>>

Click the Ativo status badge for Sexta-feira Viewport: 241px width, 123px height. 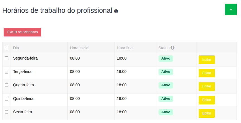pos(166,112)
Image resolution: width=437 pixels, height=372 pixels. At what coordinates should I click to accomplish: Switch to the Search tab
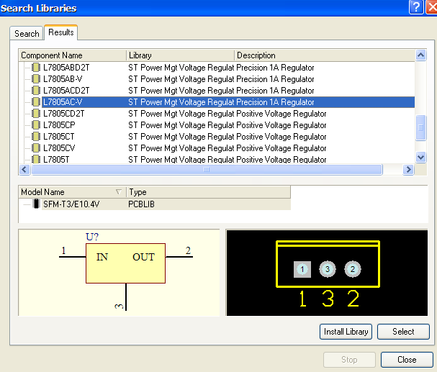click(27, 34)
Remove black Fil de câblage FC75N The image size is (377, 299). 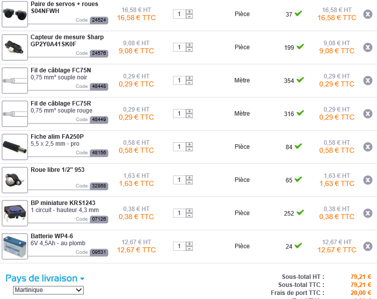367,80
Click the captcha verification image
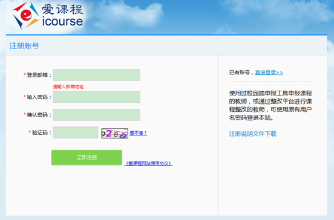Viewport: 334px width, 220px height. [114, 134]
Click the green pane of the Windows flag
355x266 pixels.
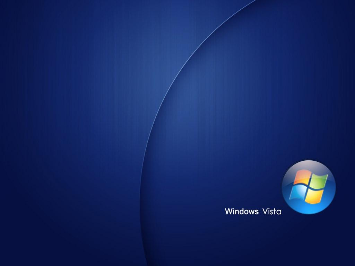318,181
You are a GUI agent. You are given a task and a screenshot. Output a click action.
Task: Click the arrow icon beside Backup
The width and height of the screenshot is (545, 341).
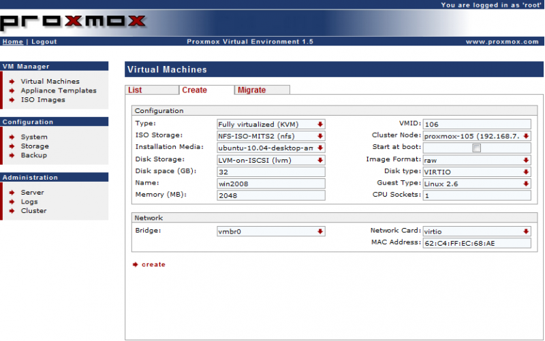pos(13,155)
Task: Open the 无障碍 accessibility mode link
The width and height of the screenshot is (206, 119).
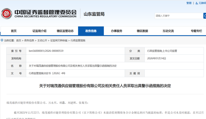Action: (x=202, y=3)
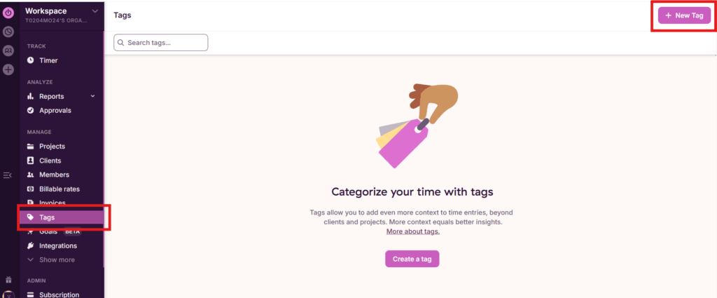The image size is (717, 298).
Task: Click the magnifier icon in the tags search
Action: (x=121, y=43)
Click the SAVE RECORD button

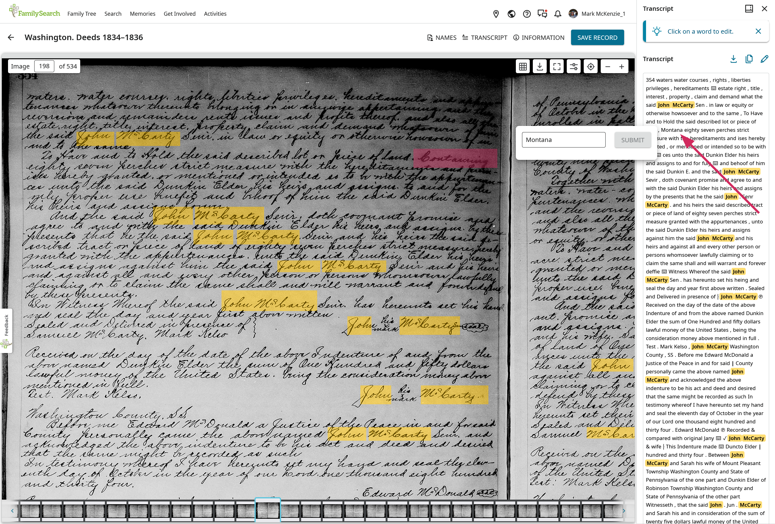[x=597, y=37]
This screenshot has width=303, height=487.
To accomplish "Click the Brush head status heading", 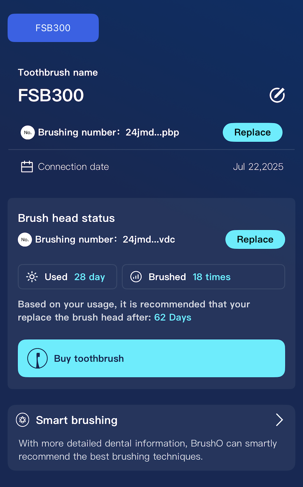I will tap(66, 218).
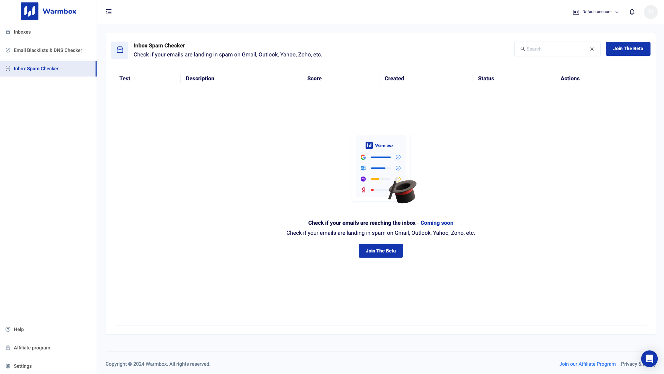Clear the search with the X button
Viewport: 664px width, 374px height.
pos(592,49)
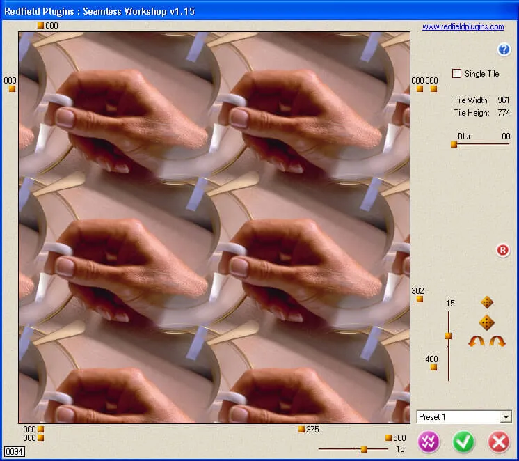Click the orange marker labeled 302
This screenshot has height=461, width=519.
[420, 299]
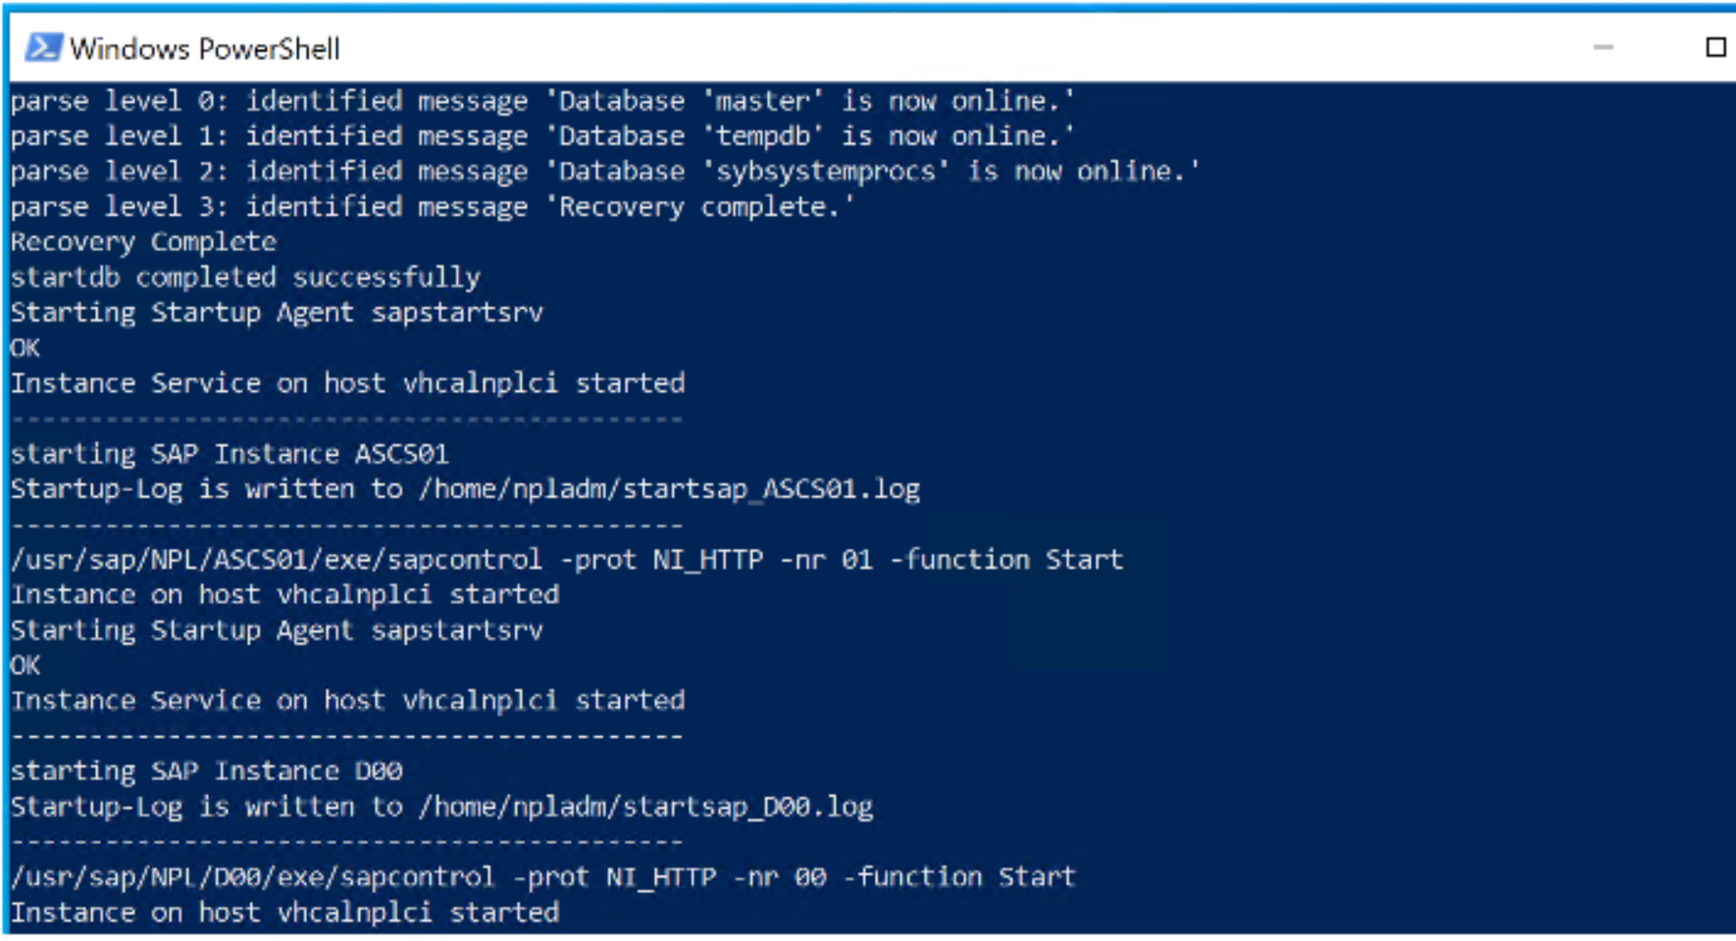1736x941 pixels.
Task: Click the ASCS01 sapcontrol command line
Action: [x=567, y=560]
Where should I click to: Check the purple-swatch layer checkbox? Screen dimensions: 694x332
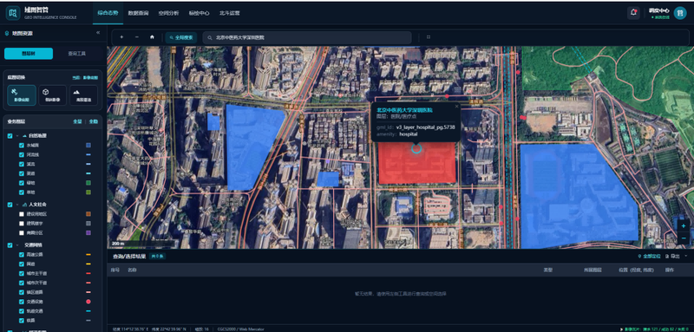(21, 232)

<<

### What you need to do
Please reproduce the material above word for word, starting with the line that contains "Click the captcha verification image" and going through the line that contains "pos(13,155)", with both of those lines included. Leave the pictures out of your answer.

### Answer to this task
Click the captcha verification image
Viewport: 334px width, 220px height. [114, 134]
Click the green pane of the Windows flag
355x266 pixels.
318,181
You are a GUI agent. You are given a task and a screenshot. Output a click action.
Task: Click the arrow icon beside Backup
The width and height of the screenshot is (545, 341).
pos(13,155)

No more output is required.